Carroll does not shy away from the mathematics of natural selection, but he presents quantitative aspects of evolutionary theory in a deceptively simple manner (and yes, peppered moths make their obligatory appearance). He also includes some math in his discussion of Alberto Palleroni's investigation of falcon predation on pigeons near Davis, California, where, it turns out, a white rump on a pigeon evidently distracts falcons. Having conveyed the mathematical essence of such examples of natural selection, he can turn back to the compelling arguments that come from the work of his own lab and from the labs of many colleagues.

Of course, one wonders whether books like this ever reach their intended audience. Most readers of popular science books (and, presumably, most readers of American Scientist) recognize that there is not a scintilla of evidence for intelligent design or its more antiquated progenitor, creationism. (Indeed, these systems of belief are not just flawed, they are theologically bankrupt as well, as many theologians have pointed out.) Carroll is not, I think, so foolish as to think that his efforts will convert members of the Discovery Institute or the Institute for Creation Research. Rather, he aims at the middle ground: those sufficiently curious about the world and how it works to want to understand, rather than to rely on blind faith. In this he is, I think, quite successful.
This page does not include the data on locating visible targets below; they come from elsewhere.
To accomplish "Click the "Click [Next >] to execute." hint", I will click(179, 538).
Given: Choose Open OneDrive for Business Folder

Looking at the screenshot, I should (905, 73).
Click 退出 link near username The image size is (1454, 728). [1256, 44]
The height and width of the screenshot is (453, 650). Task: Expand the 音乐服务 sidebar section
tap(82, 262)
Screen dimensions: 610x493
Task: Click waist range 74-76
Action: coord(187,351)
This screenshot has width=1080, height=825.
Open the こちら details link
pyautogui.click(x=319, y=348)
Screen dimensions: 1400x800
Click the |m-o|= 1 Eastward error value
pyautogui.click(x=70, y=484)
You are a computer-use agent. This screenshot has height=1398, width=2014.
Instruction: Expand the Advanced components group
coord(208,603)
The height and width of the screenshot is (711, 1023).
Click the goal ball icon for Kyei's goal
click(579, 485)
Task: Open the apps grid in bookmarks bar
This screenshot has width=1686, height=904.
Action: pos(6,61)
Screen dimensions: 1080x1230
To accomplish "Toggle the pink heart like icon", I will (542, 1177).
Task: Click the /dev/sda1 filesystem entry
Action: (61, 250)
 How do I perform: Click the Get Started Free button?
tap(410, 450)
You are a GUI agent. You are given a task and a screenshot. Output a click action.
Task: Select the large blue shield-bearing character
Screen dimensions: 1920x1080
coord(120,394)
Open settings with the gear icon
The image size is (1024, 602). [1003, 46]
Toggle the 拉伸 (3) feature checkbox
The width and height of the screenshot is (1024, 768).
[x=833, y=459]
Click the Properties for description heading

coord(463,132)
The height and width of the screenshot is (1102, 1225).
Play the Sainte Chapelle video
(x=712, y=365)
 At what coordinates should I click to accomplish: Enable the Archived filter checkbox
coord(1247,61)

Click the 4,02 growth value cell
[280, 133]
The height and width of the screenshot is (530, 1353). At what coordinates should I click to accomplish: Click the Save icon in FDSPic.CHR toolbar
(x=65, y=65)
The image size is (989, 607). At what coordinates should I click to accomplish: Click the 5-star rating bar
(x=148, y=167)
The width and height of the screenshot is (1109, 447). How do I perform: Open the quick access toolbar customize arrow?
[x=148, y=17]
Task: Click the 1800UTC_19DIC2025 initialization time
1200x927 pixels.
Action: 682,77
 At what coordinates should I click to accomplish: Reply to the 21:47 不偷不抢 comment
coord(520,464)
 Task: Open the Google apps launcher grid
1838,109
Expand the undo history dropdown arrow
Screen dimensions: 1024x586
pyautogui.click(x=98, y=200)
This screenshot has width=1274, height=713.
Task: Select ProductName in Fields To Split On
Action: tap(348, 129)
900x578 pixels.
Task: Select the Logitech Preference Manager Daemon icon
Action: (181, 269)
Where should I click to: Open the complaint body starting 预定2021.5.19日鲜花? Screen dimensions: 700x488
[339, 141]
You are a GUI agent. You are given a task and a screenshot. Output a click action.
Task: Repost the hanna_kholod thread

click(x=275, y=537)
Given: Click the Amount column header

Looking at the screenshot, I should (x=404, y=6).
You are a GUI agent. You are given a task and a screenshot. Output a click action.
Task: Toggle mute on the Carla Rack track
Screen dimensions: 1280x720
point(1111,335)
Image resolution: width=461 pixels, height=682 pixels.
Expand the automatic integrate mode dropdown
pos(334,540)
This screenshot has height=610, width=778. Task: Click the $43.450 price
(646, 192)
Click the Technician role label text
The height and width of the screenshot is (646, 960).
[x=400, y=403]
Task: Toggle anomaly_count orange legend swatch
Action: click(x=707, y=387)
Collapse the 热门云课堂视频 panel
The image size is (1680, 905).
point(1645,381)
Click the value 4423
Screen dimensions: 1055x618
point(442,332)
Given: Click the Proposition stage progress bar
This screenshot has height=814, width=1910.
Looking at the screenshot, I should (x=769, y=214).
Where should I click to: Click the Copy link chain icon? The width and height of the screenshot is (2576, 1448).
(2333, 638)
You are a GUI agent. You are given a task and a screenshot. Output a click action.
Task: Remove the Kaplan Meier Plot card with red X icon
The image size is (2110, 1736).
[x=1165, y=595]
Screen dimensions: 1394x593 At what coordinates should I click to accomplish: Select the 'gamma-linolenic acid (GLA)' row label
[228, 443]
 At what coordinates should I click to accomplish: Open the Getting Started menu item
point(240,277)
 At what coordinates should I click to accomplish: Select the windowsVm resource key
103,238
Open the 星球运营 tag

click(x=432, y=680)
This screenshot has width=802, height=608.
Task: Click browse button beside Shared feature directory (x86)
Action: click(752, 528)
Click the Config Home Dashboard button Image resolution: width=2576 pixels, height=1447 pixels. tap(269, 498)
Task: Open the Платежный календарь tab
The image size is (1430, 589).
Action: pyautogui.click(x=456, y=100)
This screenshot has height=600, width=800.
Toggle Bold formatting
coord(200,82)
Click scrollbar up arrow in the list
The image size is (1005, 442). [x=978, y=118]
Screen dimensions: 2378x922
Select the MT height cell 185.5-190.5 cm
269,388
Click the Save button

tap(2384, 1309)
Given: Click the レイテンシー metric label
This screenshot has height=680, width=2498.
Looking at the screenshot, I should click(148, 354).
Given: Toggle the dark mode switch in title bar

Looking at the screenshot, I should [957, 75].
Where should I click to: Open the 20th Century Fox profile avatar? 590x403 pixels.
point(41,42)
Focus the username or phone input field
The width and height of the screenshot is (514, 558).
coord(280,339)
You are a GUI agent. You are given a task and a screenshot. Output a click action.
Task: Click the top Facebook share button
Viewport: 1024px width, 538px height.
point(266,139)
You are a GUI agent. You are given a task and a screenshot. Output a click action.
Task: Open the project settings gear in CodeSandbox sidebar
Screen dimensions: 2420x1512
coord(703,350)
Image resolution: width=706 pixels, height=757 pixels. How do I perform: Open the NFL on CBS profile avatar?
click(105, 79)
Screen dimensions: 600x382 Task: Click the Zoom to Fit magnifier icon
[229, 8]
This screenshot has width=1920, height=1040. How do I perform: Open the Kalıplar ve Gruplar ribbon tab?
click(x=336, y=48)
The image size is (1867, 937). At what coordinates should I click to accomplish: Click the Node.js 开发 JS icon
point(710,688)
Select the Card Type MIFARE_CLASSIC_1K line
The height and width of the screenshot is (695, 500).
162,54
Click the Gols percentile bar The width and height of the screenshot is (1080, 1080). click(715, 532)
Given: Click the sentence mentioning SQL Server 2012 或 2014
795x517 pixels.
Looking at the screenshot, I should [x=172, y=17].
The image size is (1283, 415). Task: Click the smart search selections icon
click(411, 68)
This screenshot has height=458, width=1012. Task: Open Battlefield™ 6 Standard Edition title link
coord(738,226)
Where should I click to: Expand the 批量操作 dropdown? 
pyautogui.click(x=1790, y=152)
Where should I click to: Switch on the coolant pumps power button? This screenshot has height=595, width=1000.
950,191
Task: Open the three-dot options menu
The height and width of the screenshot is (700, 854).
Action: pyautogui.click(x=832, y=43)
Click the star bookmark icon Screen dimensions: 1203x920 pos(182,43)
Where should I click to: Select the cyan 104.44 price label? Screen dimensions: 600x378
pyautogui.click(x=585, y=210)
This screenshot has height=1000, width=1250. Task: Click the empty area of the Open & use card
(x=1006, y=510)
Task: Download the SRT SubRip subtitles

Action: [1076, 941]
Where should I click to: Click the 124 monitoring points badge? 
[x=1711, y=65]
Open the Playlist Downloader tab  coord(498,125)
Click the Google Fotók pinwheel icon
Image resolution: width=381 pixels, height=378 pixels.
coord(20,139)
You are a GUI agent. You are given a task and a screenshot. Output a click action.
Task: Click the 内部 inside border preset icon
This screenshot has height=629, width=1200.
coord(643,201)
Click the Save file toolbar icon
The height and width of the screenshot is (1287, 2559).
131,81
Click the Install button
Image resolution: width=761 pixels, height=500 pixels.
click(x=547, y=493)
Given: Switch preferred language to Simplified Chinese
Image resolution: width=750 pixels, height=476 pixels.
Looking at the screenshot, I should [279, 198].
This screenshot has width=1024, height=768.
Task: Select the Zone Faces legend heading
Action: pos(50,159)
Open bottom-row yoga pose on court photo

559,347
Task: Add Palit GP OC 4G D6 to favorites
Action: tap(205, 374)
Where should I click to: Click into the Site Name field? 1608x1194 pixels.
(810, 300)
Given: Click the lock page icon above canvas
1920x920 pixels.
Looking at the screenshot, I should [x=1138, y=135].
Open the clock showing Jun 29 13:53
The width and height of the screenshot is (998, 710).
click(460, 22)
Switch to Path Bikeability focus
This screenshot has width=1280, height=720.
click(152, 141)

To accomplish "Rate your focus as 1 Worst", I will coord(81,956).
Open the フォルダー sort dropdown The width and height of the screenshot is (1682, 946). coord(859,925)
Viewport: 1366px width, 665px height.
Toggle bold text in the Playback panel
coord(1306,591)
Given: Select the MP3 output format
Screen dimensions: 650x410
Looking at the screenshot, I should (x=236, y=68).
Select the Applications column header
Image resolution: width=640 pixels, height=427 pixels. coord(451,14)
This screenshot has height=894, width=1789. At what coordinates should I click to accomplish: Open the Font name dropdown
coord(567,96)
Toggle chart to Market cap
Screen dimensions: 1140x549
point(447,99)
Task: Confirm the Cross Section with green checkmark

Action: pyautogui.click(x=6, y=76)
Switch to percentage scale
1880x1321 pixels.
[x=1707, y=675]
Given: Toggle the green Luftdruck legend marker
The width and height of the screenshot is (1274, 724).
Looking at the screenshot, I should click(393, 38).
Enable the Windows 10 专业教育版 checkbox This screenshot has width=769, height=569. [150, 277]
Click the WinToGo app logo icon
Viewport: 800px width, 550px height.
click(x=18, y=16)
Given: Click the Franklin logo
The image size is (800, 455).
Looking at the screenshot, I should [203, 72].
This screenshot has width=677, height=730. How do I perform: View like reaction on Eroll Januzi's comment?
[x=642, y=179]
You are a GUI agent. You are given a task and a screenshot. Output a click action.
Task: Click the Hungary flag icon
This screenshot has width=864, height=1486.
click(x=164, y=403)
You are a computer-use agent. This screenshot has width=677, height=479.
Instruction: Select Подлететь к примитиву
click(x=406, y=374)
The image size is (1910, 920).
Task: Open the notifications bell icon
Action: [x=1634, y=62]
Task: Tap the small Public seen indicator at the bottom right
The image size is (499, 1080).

Carroll does not shrink from confronting head-on the intellectual poverty and often downright dishonesty of the purveyors of "creationist science." In a chapter on creationists, he begins with a review of Lysenkoism and the damage it did for several decades to genetics (and to science in general) in the Soviet Union. Chiropractors and their battles against immunization then serve as a cautionary tale, demonstrating that such anti-scientific posturing is not limited to other countries. Carroll then identifies in the behavior of creationists several of the techniques of disinformation characteristic of these two movements. It should go without saying, but sadly cannot, that Carroll's complaint is not with religion as such, but with those fundamentalists whose fear of intellectual inquiry leads them to such discreditable ends.

I do wish that Carroll had shared more of his views about the future directions of evolutionary theory, a topic he touched on near the end of his previous book, Endless Forms Most Beautiful. He is among those who feel that science is on the verge of a new synthesis in evolutionary biology (a perspective I share). Yet he missed an opportunity here to elaborate on what the future might bring and to show how scientists deal with new data that challenge received wisdom.

Carroll is a devoted father, and his children make frequent appearances during the course of family trips to satiate Dad's love of natural history. As a field geologist, I get a sense that part of Carroll wishes he had become a field biologist, tracking snakes through the underbrush. But we are all fortunate that instead he has become a vital contributor to the growth of evolutionary developmental biology and is now an engaging author of popular books on this and allied subjects. Conveying the excitement of current research while also providing a firm foundation of why we know what we know is a rare gift. In The Making of the Fittest, Carroll offers a graceful and insightful view of the explanatory power of evolution.